I am measuring the RAM used during inference using a classification model (Inception_v1), TensorRT and PyCUDA.
I have used a page-locked memory to allocate the tensors.
To get the Memory used, I have used /proc/meminfo. Also, I am reading the memory used after the predictions have been sent back from GPU to CPU (as you can see in the image).
The TX2 is using around 3.5GB of RAM. I made a plot of it.
Why is that amount of memory being used?
Could it be less? Maybe if I had used the Unified Memory?
Is it related to the amount of RAM used while optimizing the .onnx file with “trtexec”? I used this command: /usr/src/tensorrt/bin/trtexec --onnx=inception_v1_2016_08_28_frozen.onnx --saveEngine=inception_v1_2016_08_28_fp16.trt --workspace=4096 --fp16
Please notes that it takes around 600up MiB memory to load the TensorRT library.
And the buffer for input/output and the inference weights also requires memory.

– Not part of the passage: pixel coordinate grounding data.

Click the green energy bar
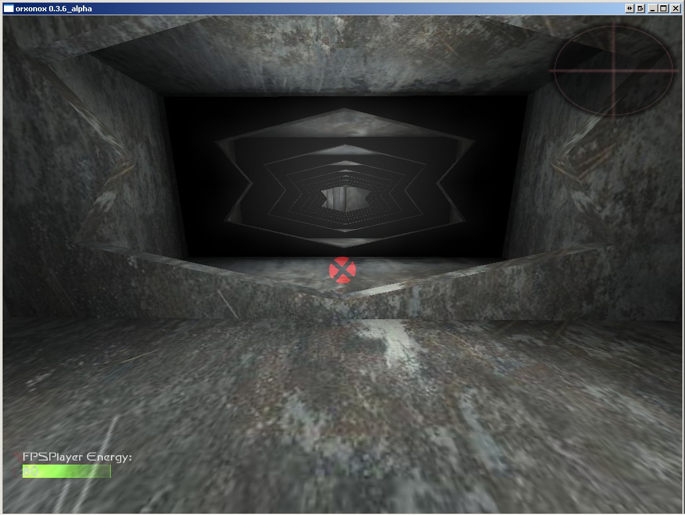 tap(66, 471)
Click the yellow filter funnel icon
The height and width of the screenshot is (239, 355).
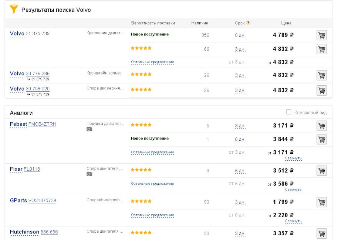tap(14, 9)
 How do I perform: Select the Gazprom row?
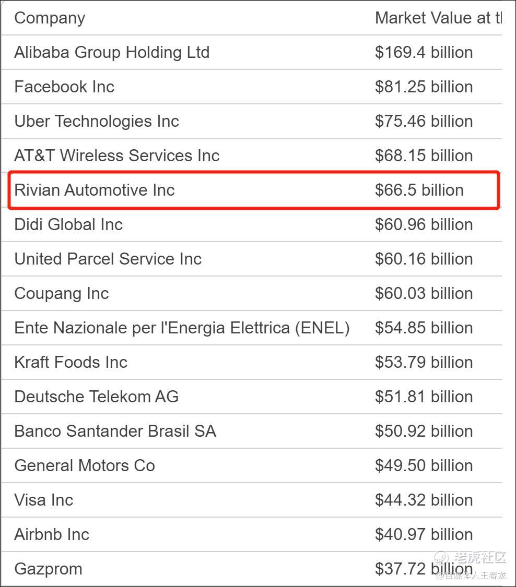coord(251,569)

It’s possible to limit the inference workspace memory used to store the intermediate data.
This will limit TensorRT to select the inference algorithm that can fit into the given memory limitation.
You can do this by adjusting the workspace value directly.
And the buffer for input/output and the inference weights also requires memory.
Can you explain me this? If I had used the Unified Memory will there still be memory requirement for the input/output buffers?
Based on your sample, there is a memory copy step to copy h_input into d_input. d_input and d_output should be the buffer prepared for TensorRT inference?